At the same time, though, the House budget calls for funding campus salaries at 98 percent, which amounts to a not-so-hidden 2 percent cut in addition to the official 3 percent cut now being considered. That 2 percent would have to be absorbed with lapsed salary funds for vacant positions.

Perhaps the strongest moment of the meeting had less to do with official new business than old business that too many professors have literally left unattended.

Ron Hyatt, who serves as faculty marshal for commencement exercises, and Joseph Ferrell, secretary of the faculty; along with Moeser and Shelton, each made strong appeals to faculty members to participate in ceremonial exercises -- from spring commencement to the upcoming University Day that this year will fall on a Saturday, Oct. 12.

Moeser said the strong presence of faculty at University Day helps to enhance and preserve the culture of tradition here that has long been one of its strengths.

Hyatt said every attempt is being made to make participation at commencement easier -- from dedicated parking spaces to free coffee for people who come early.

It would ruin the meaning of the ceremony to make it mandatory, the four men argued, but yet it is still a duty that too many professors have chosen to ignore.

Ferrell, who as secretary is usually content to sit in the background, stood to appeal to the faculty to do a little more to participate in an event that means so much to students and their families.
Ferrell spoke particularly to professors who teach undergraduate students who do not participate in separate convocations conducted by and for the professional schools.
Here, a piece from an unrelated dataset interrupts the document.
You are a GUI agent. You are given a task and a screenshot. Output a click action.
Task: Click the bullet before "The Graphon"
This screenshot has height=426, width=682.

Ferrell said there are about 1,000 professors who fit this category. It would be nice, Ferrell said, to see at least 200 participate.
Ferrell said nobody is interested in doing anything that is coercive. "We want to appeal to your sense of history and to your sense of pride in this institution and your sense of pride in our graduates. It is probably the only occasion that many of our families will ever come onto this campus."

Ferrell related a story that retired Provost Richard "Dick" Richardson told to beat down a proposal to sell tickets limiting the number of family members who could attend commencement exercises in order to make it less unwieldy.

Richardson told of a graduate from West Virginia. He was the first person in his family to graduate from college, and the family chartered a bus full of aunts and uncles and cousins and grandparents who felt they couldn't miss the day he graduated. "They were so proud they couldn't stand it."

Every year there are families like that, Ferrell said.

"If you haven't been, just watch the grandmothers who are wheeled onto the tarmac in their wheelchairs. They wouldn't have missed that event for the world. You need to see that -- and they need to see you."